What are the things we can change?

Assuming that the process of obtaining the data and taking it apart so it is ready for serialization is constant, the cost of serialization tends to be dominated by the CPU time it takes to convert any non-string data into strings (if doing a text-based format), encode all strings into the right character encoding and stitching together the whole response. If we were only focused on size we could compress the output, but that taxes CPU utilization twice, once to produce the initial document and then again to compress it.

So we need to write less to start with, while still not getting so fancy that we spend a bunch of time deciding what to write. This translates into finding relatively obvious candidates and eliminating redundancy there.

On the other hand, there are things that we probably do not want to change. Having OData requests and responses being self-contained is important as it enables communication without out of band knowledge. OData also makes extensive use of URLs for allowing servers to encode whatever they want, such as the distribution of entities or relationships across different hosts, the encoding of continuations, locations of media in CDNs, etc.

What (not) to write (or read)

If you take a quick look at an OData payload you can quickly guess where the redundancy is. However I wanted to have a bit more quantitative data on that so I ran some numbers (not exactly a scientific study, so take it kind of lightly). I used 3 cases for reference from the sample service that exposes the classic Northwind database as an OData service:

1Customer: https://services.odata.org/Northwind/Northwind.svc/Customers?$top=1
100CustomersAndOrders: https://services.odata.org/Northwind/Northwind.svc/Customers?$top=100&$expand=Orders
100NarrowCustomers: https://services.odata.org/Northwind/Northwind.svc/Customers?$top=100&$select=CustomerID,CompanyName

So a really small data set, a larger and wider data set, and a larger but narrower data set.

If you contrast the Atom versus the JSON size for these, JSON is somewhere between half and a third of the size of the Atom version. Most of it comes from the fact that JSON has less redundant/unneeded content (no closing tags, no empty required Atom elements, etc.), although some is actually less fidelity, such as lack of type annotations in values.

Analyzing the JSON payload further, metadata and property names make up about 40% of the content, and system-generated URLs ~40% as well. Pure data ends up being around 20% of the content.

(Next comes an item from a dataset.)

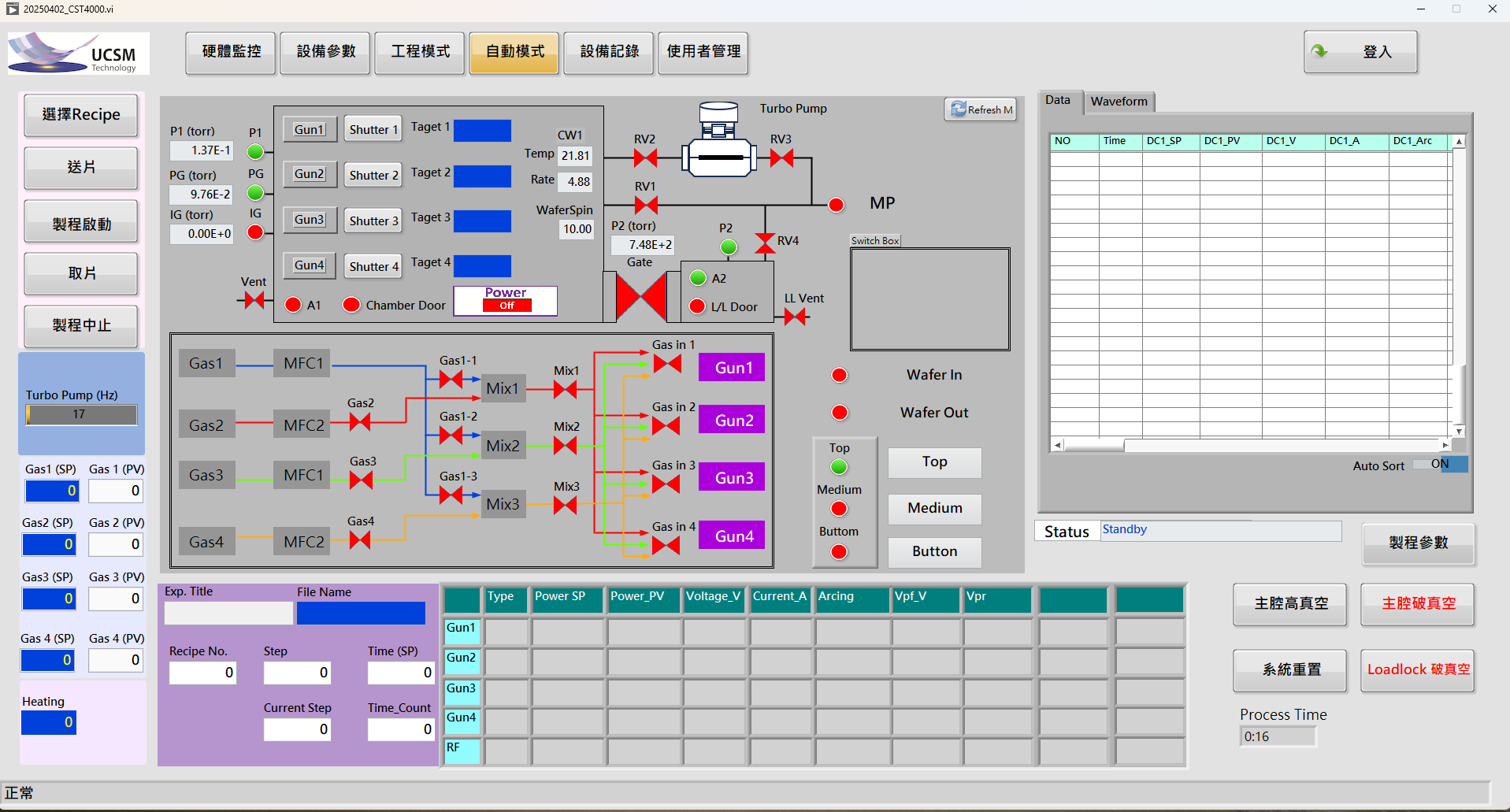This screenshot has height=812, width=1510.
Task: Toggle the Power Off switch
Action: click(x=506, y=306)
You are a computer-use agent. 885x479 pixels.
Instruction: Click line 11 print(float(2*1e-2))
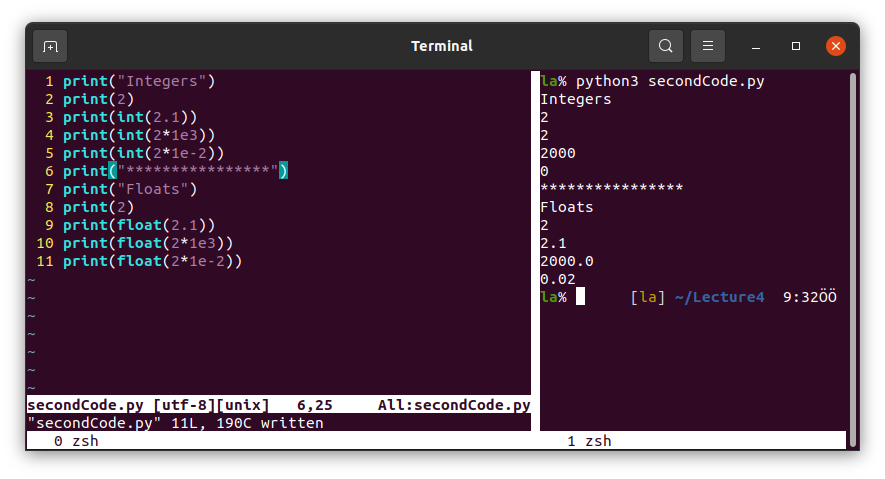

For those that prefer to see data visually:

Approach

I'm going to try to separate the choice of actual wire format from the strategy to make it less verbose and thus "write less". I'll focus on the latter first.

From the data above it is clear that the encoding of structure (property names, entry metadata) and URLs both need serious work. A simple strategy would be to introduce two constructs into documents:

"structural templates" that describe the shape of compound things such as records, nested records, metadata records, etc. Templates can be written once and then actual data can just reference them, avoiding having to repeat the names of properties on every row.
"textual templates" that capture text patterns that repeat a lot throughout the document, with URLs being the primary candidates for this (e.g. you could imagine the template being something like " https://services.odata.org/Northwind/Northwind.svc/Customers('{0}')" and then the per-row value would be just what is needed to replace "{0}").

We could inline these with the data as needed, so only the templates that are really needed would go into a particular document.

Actual wire format

The actual choice of wire format has a number of dimensions:

Text or binary?
What clients should be able to parse it?
Should we choose a lower level transport format and apply our templating scheme on top, or use a format that already has mechanisms for eliminating redundancy?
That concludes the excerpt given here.